Johanna 1936

Prague
Teplitz-Schönau
Most (Brüx)
Landshut
Bonn
Godesberg
Cologne
Child and Adolescent Psychotherapist

SEPTEMBER 1939: We have moved from Prague to Teplitz-Schönau because the Germans from the fringes of Bohemia are being brought together. My grandmother rushes into the bathroom where my mother is washing me and shouts: "It’s war, we’ve got to buy flour and sugar!"

APRIL 1941: My mother runs through the flat crying and carrying a woollen blanket. Everyone is speaking Czech. I'm the only one of the family who didn't learn Czech in Prague and now the grown-ups always use it when they don't want me to understand. Later I discover that my father was denounced and kept in prison by the Gestapo for a year.

JANUARY 1944: In the newspaper there are pictures of the bomb attacks on Berlin, where my father has been transferred to. I have just learned to read and try to decipher the headlines.

AUGUST 1945: My father, who walked all the way home from Berlin, drums Czech vocabulary and grammar into me. My mother teaches me Czech songs. Because speaking German is forbidden I sing them as loudly as possible when she speaks German to her friends in the street. We have to leave our flat and move into our doctor’s surgery, who, like many Germans, panicked and committed suicide when the Russians crossed the Eastern border.

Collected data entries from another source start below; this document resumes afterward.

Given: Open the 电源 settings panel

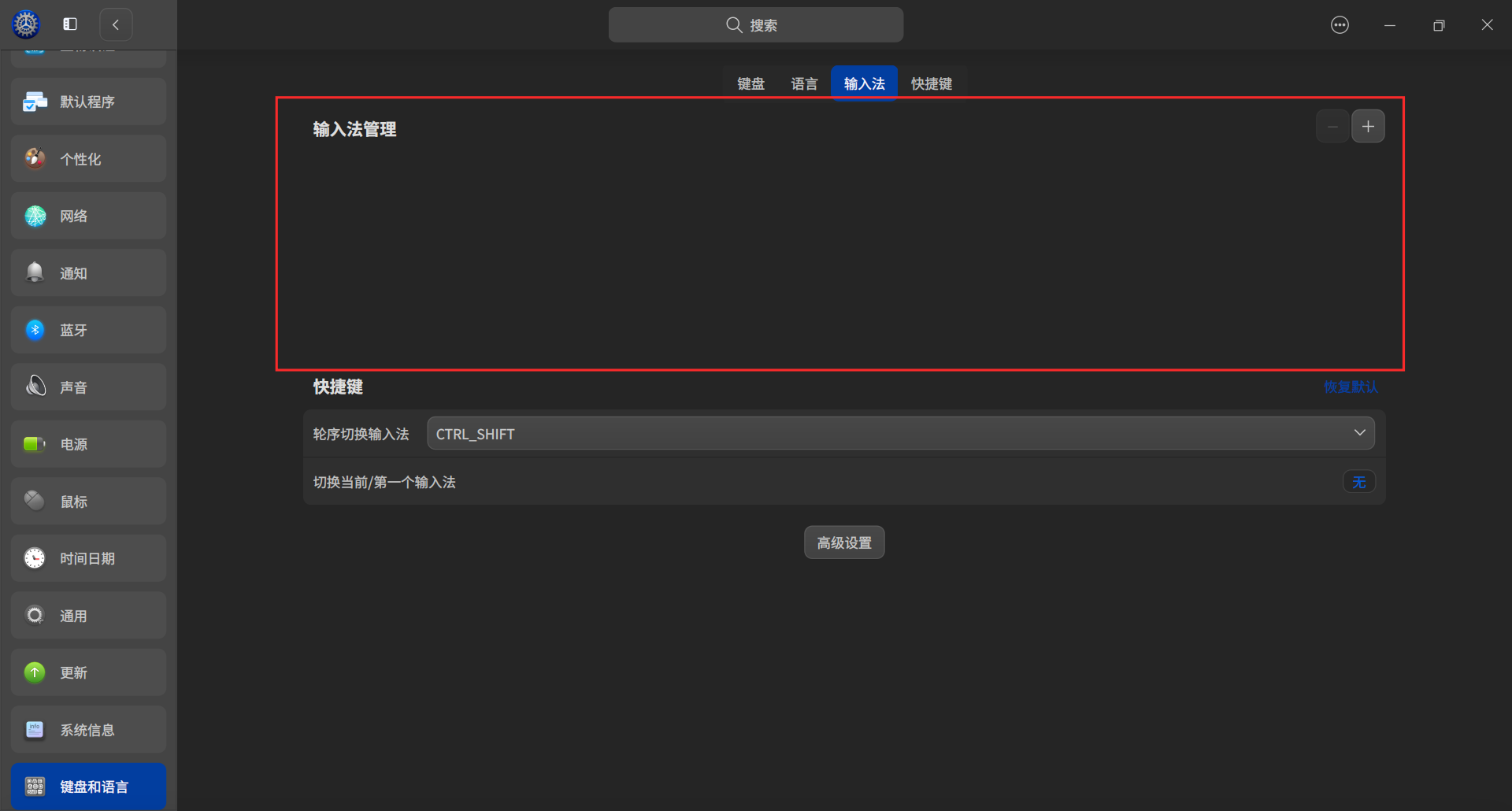Looking at the screenshot, I should click(87, 443).
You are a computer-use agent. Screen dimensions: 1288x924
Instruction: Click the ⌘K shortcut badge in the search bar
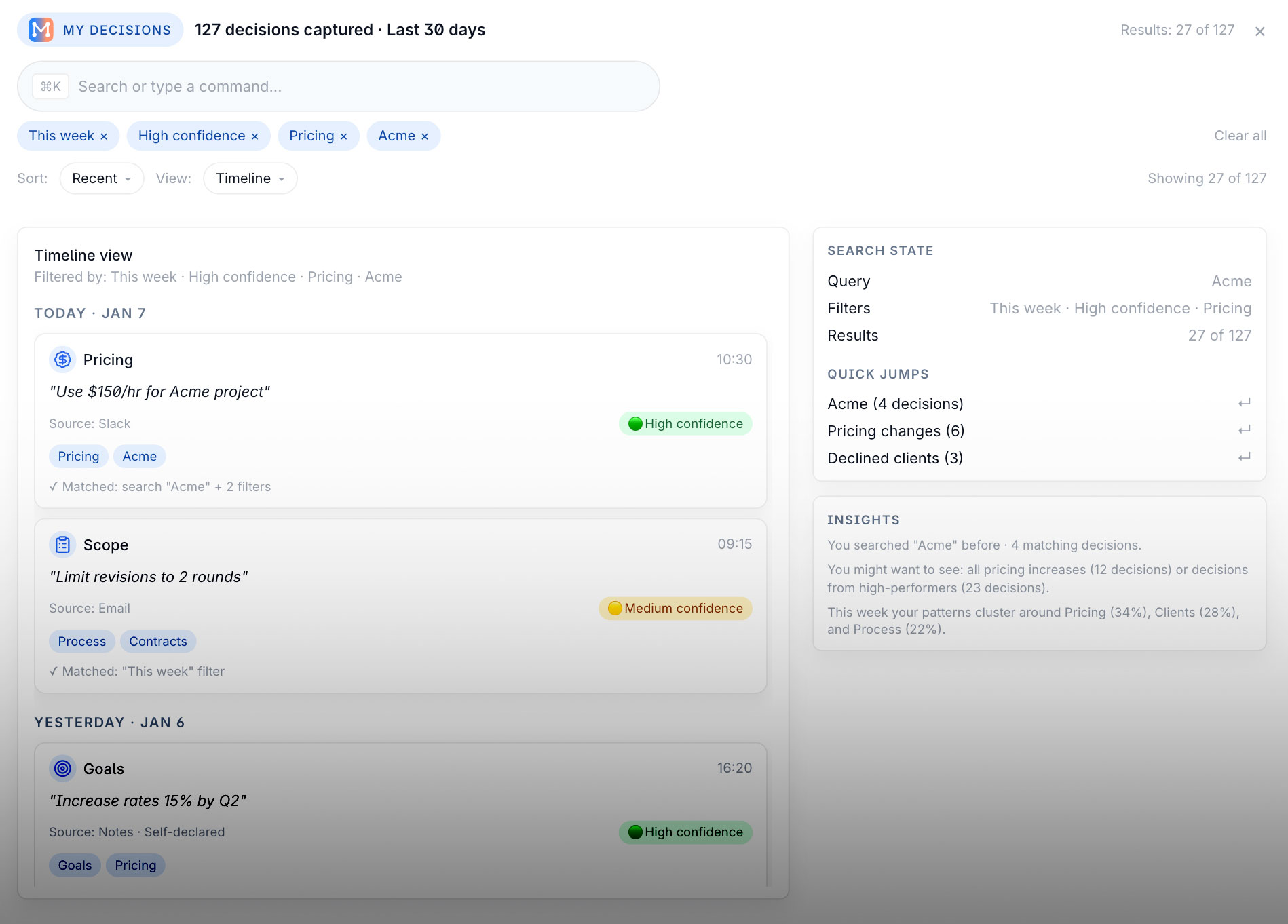click(x=50, y=86)
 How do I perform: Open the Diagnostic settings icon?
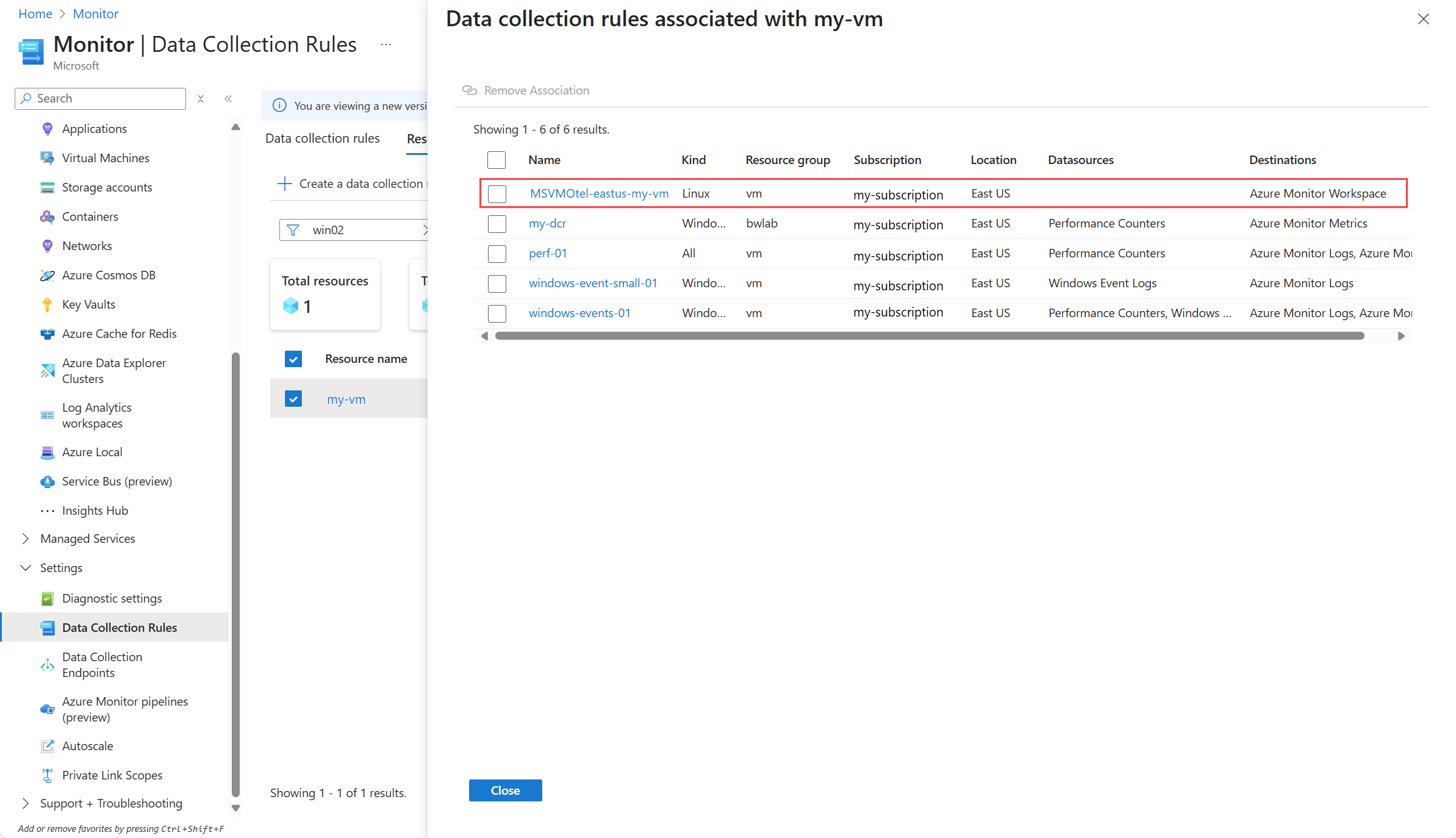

DECEMBER 1947: I have passed the grammar school entrance exam. The school takes us to an exhibition of photos of the horrific deeds in the Nazi concentration camps. I am shocked and try to distance myself mentally from being German. At home I speak only Czech. I am still demoted from the grammar school because my father is German.

DECEMBER 1949: At midnight on 24th December we are on a train to West Germany. My father is scared of being taken off the train, but the border guards are in a kind mood this Holy Night. My little dog, who comforts me whenever I’m lonely, remains undiscovered.

MARCH 1951: I am teased at school because of my accent and learn Latin, English and French instead of Russian. I start filling in the areas in Geography and History which had previously been left blank and looking for some inner grounding in Religion and Philosophy.

JUNE 1959: Thanks to his first big commission as an architect my husband is able to buy an old water mill in Cologne which we extend a bit further after the birth of each child. A little paradise for us all.

OCTOBER 1973: Once my sixth child has been born, I think: "I can’t just keep on having children" and train as a child and adolescent psychotherapist.

MAY 1994: My husband is wheelchair-bound following a severe brain haemorrhage. By having my practice at home, I am able to care for him for seventeen years.